Massimo Cacciari: Mais c'est un gros problème. Un pape qui se met à raisonner en termes réalistes, et sur la base du droit positif (1), pose bel et bien une question théologique. De ma part, ce n'est pas une critique. Seulement une constatation des transformations colossales en cours au sein de l'Eglise».

- A quoi vous référez-vous?
«Avec ces mots pape François a complètement abandonné l'idée catholique de "guerre juste". Quand j'établis que la guerre doit être fondée sur le droit international, dont l'organe effectif est représenté par l'Organisation des Nations Unies, cela n'a plus de sens de parler de "guerre juste". La catégorie de "juste" n'a rien à voir avec le droit positif».

- Voulez-vous dire que le "juste" concerne les valeurs absolues?
«Mais bien sûr. La dignité théorique et théologique de la "guerre juste" est basée sur des valeurs absolues et non relatives, qui ne sont pas décidées par les Nations Unies».

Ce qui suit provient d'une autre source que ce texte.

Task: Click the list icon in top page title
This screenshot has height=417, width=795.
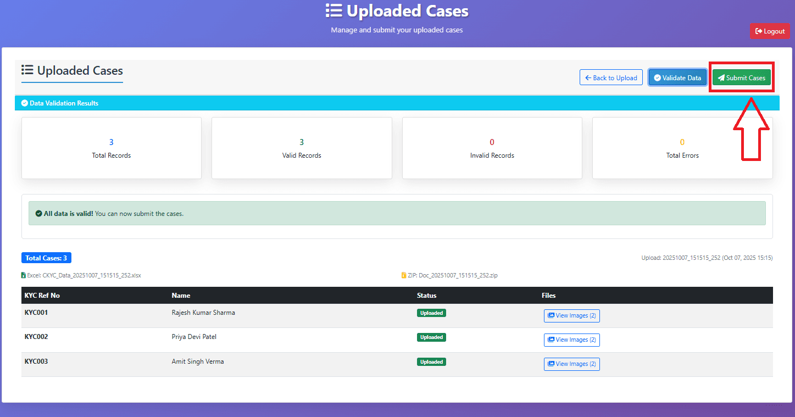Action: click(x=333, y=10)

- Vous vous référez au principe du bellum iustum de Saint-Augustin, qui tirait la légitimité de la guerre non pas du droit, mais de la volonté de Dieu?
«Oui, vous le dites en termes plus radicaux, mais c'est bien cela. Pour parler de "guerre juste", je dois reconnaître en Dieu la volonté de ce conflit, ne pas me fier au droit international, qui résulte de l'accord entre les droits positifs nationaux».

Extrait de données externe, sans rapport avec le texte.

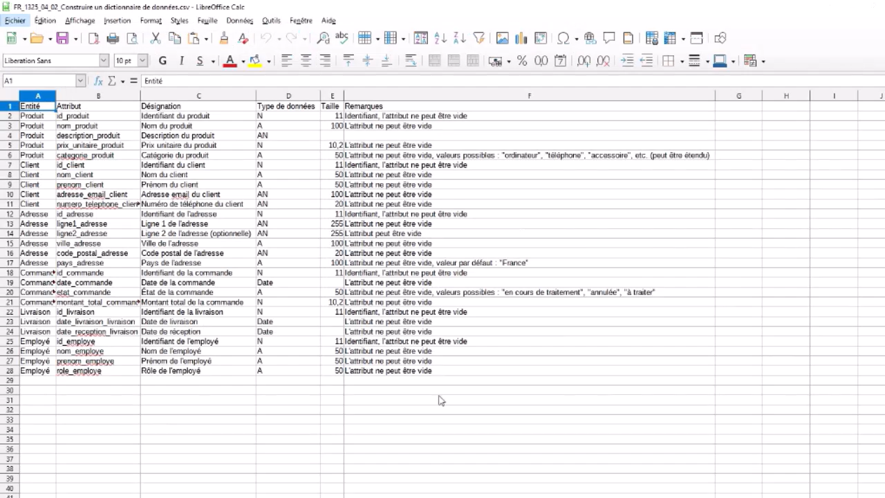Insert a chart
The image size is (885, 498).
click(x=521, y=38)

- Le Pape François ne parle jamais de "guerre juste", et même, il rejette le mot "guerre". Il exclut les bombardements. Mais sa position théorique ne semble pas éloignée de la notion de "guerre juste" élaborée par Norberto Bobbio (2), laquelle reposait sur des bases juridiques: l'intervention militaire peut être un moyen de défendre le droit des peuples aggressés.
«Oui, il y a analogie. Bobbio exprimait un principe laïque selon lequel l'intervention militaire est nécessaire pour protéger les droits humains. Mais si ce que nous avons dit jusqu'à présent est correct - à savoir que François considère intervention légitime dans la mesure où elle est décidé par l'ONU - nous sommes en présence d'une laïcisation de l'idée catholique de "guerre juste". Je ne vois aucune différence, même avec la position adoptée par tous les gouvernements européens pendant les guerres du Golfe. Il s'agit d'une banalisation laïciste de la "guerre juste".

- Mais pourquoi "banalisation"? Un pape ne peut pas invoquer une guerre, alors il essaie de donner l'alarme aux gouvernements.
«Mais je parle du point de vue de la théologie politique: la position de François est très fragile. Sa position est celle que pourrait soutenir un Renzi ou une Merkel. Si vous me le permettez, moi, du pape, je m'attends à quelque chose de plus, à savoir qu'il me dise qu'il faut intervenir sur la base de valeurs considérées comme absolues. Un grand pape médiéval, s'il y avait un massacre de chrétiens comme celui qui est en cours, tendrait à la croisade. Heureusement (!!), le pape actuel ne l'est pas. François raisonne en termes réalistes. Mais il pose à l'Église un problème théologique».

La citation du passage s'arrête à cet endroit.